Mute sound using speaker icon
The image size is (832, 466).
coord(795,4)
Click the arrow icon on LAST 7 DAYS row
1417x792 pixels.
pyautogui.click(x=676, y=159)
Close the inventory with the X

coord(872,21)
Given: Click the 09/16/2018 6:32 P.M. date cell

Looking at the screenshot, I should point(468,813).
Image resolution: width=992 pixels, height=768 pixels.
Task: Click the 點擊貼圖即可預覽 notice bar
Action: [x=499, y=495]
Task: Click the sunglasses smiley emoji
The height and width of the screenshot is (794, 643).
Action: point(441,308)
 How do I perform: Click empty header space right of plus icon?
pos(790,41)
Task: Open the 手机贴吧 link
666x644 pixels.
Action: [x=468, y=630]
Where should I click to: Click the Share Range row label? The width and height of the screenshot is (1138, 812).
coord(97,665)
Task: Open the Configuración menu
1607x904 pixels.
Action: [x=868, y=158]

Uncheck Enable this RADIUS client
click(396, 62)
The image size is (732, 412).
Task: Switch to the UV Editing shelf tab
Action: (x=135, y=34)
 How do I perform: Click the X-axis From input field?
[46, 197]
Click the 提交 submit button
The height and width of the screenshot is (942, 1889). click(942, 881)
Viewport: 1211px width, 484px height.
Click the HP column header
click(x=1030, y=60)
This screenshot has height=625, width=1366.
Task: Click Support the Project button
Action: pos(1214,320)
_ _ _ _
Exercise —
The answer must be every line of the data that holds the word "Open".

Solution below —
Task: Open the 手机贴吧 link
Task: Open the Configuración menu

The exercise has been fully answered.